YOUR INSTRUCTIONS: Repeat each record word for word.

TASK MATERIAL:
* * * * * * *

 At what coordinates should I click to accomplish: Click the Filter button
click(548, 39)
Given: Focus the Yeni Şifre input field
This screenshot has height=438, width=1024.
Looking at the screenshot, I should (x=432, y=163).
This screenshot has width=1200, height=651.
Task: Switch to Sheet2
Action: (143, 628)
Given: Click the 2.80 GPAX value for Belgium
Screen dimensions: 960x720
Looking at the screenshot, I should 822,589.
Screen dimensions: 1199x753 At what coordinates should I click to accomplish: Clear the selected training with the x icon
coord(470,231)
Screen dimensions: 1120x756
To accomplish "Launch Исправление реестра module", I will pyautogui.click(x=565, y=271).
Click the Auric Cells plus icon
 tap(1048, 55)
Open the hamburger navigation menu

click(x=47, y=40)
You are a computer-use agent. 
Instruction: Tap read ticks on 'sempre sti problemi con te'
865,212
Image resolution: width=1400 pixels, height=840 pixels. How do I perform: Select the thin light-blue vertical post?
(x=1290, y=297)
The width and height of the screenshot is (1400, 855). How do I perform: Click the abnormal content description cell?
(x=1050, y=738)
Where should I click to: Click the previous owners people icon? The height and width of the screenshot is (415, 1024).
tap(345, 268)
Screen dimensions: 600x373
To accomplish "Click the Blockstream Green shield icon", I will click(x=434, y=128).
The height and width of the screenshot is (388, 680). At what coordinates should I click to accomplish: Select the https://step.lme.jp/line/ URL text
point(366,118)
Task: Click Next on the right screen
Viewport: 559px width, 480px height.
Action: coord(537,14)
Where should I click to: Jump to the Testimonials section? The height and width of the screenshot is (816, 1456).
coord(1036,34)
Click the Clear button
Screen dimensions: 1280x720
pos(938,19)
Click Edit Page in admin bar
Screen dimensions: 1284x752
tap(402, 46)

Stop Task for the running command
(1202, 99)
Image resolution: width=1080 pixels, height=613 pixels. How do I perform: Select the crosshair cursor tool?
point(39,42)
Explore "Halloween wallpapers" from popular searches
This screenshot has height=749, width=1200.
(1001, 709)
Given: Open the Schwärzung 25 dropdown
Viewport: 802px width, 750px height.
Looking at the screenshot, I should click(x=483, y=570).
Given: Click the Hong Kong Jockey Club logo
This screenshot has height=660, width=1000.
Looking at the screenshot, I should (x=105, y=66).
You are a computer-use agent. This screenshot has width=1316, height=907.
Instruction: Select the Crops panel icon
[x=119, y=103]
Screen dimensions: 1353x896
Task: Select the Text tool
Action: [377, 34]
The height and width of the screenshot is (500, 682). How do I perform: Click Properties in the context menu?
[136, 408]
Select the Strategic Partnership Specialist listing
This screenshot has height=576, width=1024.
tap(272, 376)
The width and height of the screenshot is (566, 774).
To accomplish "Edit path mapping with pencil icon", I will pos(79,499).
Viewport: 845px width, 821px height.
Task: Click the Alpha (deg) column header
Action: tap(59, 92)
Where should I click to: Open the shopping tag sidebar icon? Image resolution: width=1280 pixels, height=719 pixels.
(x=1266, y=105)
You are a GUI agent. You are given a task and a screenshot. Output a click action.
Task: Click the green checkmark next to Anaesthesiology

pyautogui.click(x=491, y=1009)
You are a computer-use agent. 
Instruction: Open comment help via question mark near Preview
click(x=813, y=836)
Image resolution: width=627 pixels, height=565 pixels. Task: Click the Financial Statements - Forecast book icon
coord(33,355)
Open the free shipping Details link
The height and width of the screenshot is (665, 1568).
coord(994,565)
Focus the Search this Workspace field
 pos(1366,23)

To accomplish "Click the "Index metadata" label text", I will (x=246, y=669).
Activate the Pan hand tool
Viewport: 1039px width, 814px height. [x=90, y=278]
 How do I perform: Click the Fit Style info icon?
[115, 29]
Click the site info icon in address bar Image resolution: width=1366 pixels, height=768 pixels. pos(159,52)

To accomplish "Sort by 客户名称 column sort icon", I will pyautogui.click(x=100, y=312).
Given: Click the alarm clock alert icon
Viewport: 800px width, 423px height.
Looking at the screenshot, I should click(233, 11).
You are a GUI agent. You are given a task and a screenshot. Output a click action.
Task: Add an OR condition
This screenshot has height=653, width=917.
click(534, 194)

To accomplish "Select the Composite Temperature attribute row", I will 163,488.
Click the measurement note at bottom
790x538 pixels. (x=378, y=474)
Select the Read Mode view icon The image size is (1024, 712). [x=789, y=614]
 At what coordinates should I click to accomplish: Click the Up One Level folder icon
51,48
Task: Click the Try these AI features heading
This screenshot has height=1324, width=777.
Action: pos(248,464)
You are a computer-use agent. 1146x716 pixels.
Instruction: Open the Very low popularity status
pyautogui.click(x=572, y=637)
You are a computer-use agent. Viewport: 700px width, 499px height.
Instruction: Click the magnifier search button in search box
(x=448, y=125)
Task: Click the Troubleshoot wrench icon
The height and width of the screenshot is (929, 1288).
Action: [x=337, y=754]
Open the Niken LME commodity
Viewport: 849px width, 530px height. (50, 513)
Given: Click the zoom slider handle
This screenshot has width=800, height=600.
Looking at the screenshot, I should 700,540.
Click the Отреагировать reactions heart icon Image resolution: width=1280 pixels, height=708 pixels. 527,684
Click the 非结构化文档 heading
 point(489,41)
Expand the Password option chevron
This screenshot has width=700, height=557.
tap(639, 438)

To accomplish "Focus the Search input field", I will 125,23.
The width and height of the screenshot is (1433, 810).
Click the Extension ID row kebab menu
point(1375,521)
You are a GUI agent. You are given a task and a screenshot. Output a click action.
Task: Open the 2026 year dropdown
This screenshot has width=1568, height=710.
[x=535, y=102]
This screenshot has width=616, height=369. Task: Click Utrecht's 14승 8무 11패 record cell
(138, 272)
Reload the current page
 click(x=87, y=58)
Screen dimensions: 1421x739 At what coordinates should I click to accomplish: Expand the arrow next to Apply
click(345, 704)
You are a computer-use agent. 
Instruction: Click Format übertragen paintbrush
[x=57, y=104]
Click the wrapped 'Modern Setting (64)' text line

* * * * * * *

RESULT FOR THIS EXERCISE:
 At what coordinates should I click to accomplish: Click the Filter button
click(548, 39)
Given: Focus the Yeni Şifre input field
This screenshot has height=438, width=1024.
Looking at the screenshot, I should (x=432, y=163).
This screenshot has width=1200, height=651.
Task: Switch to Sheet2
Action: (143, 628)
Given: Click the 2.80 GPAX value for Belgium
Screen dimensions: 960x720
Looking at the screenshot, I should 822,589.
Screen dimensions: 1199x753 At what coordinates should I click to accomplish: Clear the selected training with the x icon
coord(470,231)
Screen dimensions: 1120x756
To accomplish "Launch Исправление реестра module", I will pyautogui.click(x=565, y=271).
Click the Auric Cells plus icon
 tap(1048, 55)
Open the hamburger navigation menu

click(x=47, y=40)
You are a computer-use agent. 
Instruction: Tap read ticks on 'sempre sti problemi con te'
865,212
Image resolution: width=1400 pixels, height=840 pixels. How do I perform: Select the thin light-blue vertical post?
(x=1290, y=297)
The width and height of the screenshot is (1400, 855). How do I perform: Click the abnormal content description cell?
(x=1050, y=738)
Where should I click to: Click the previous owners people icon? The height and width of the screenshot is (415, 1024).
tap(345, 268)
Screen dimensions: 600x373
To accomplish "Click the Blockstream Green shield icon", I will click(x=434, y=128).
The height and width of the screenshot is (388, 680). At what coordinates should I click to accomplish: Select the https://step.lme.jp/line/ URL text
point(366,118)
Task: Click Next on the right screen
Viewport: 559px width, 480px height.
Action: coord(537,14)
Where should I click to: Jump to the Testimonials section? The height and width of the screenshot is (816, 1456).
coord(1036,34)
Click the Clear button
Screen dimensions: 1280x720
pos(938,19)
Click Edit Page in admin bar
Screen dimensions: 1284x752
tap(402, 46)

Stop Task for the running command
(1202, 99)
Image resolution: width=1080 pixels, height=613 pixels. How do I perform: Select the crosshair cursor tool?
point(39,42)
Explore "Halloween wallpapers" from popular searches
This screenshot has height=749, width=1200.
(1001, 709)
Given: Open the Schwärzung 25 dropdown
Viewport: 802px width, 750px height.
Looking at the screenshot, I should click(x=483, y=570).
Given: Click the Hong Kong Jockey Club logo
This screenshot has height=660, width=1000.
Looking at the screenshot, I should (x=105, y=66).
You are a computer-use agent. This screenshot has width=1316, height=907.
Instruction: Select the Crops panel icon
[x=119, y=103]
Screen dimensions: 1353x896
Task: Select the Text tool
Action: [377, 34]
The height and width of the screenshot is (500, 682). How do I perform: Click Properties in the context menu?
[136, 408]
Select the Strategic Partnership Specialist listing
This screenshot has height=576, width=1024.
tap(272, 376)
The width and height of the screenshot is (566, 774).
To accomplish "Edit path mapping with pencil icon", I will pos(79,499).
Viewport: 845px width, 821px height.
Task: Click the Alpha (deg) column header
Action: tap(59, 92)
Where should I click to: Open the shopping tag sidebar icon? Image resolution: width=1280 pixels, height=719 pixels.
(x=1266, y=105)
You are a GUI agent. You are given a task and a screenshot. Output a click action.
Task: Click the green checkmark next to Anaesthesiology

pyautogui.click(x=491, y=1009)
You are a computer-use agent. 
Instruction: Open comment help via question mark near Preview
click(x=813, y=836)
Image resolution: width=627 pixels, height=565 pixels. Task: Click the Financial Statements - Forecast book icon
coord(33,355)
Open the free shipping Details link
The height and width of the screenshot is (665, 1568).
coord(994,565)
Focus the Search this Workspace field
 pos(1366,23)

To accomplish "Click the "Index metadata" label text", I will (x=246, y=669).
Activate the Pan hand tool
Viewport: 1039px width, 814px height. [x=90, y=278]
 How do I perform: Click the Fit Style info icon?
[115, 29]
Click the site info icon in address bar Image resolution: width=1366 pixels, height=768 pixels. pos(159,52)

To accomplish "Sort by 客户名称 column sort icon", I will pyautogui.click(x=100, y=312).
Given: Click the alarm clock alert icon
Viewport: 800px width, 423px height.
Looking at the screenshot, I should click(233, 11).
You are a GUI agent. You are given a task and a screenshot. Output a click action.
Task: Add an OR condition
This screenshot has height=653, width=917.
click(534, 194)

To accomplish "Select the Composite Temperature attribute row", I will 163,488.
Click the measurement note at bottom
790x538 pixels. (x=378, y=474)
Select the Read Mode view icon The image size is (1024, 712). [x=789, y=614]
 At what coordinates should I click to accomplish: Click the Up One Level folder icon
51,48
Task: Click the Try these AI features heading
This screenshot has height=1324, width=777.
Action: pos(248,464)
You are a computer-use agent. 1146x716 pixels.
Instruction: Open the Very low popularity status
pyautogui.click(x=572, y=637)
You are a computer-use agent. Viewport: 700px width, 499px height.
Instruction: Click the magnifier search button in search box
(x=448, y=125)
Task: Click the Troubleshoot wrench icon
The height and width of the screenshot is (929, 1288).
Action: [x=337, y=754]
Open the Niken LME commodity
Viewport: 849px width, 530px height. (50, 513)
Given: Click the zoom slider handle
This screenshot has width=800, height=600.
Looking at the screenshot, I should 700,540.
Click the Отреагировать reactions heart icon Image resolution: width=1280 pixels, height=708 pixels. 527,684
Click the 非结构化文档 heading
 point(489,41)
Expand the Password option chevron
This screenshot has width=700, height=557.
tap(639, 438)

To accomplish "Focus the Search input field", I will 125,23.
The width and height of the screenshot is (1433, 810).
Click the Extension ID row kebab menu
point(1375,521)
You are a GUI agent. You are given a task and a screenshot. Output a click action.
Task: Open the 2026 year dropdown
This screenshot has width=1568, height=710.
[x=535, y=102]
This screenshot has width=616, height=369. Task: Click Utrecht's 14승 8무 11패 record cell
(138, 272)
Reload the current page
 click(x=87, y=58)
Screen dimensions: 1421x739 At what coordinates should I click to accomplish: Expand the arrow next to Apply
click(345, 704)
You are a computer-use agent. 
Instruction: Click Format übertragen paintbrush
[x=57, y=104]
Click the wrapped 'Modern Setting (64)' text line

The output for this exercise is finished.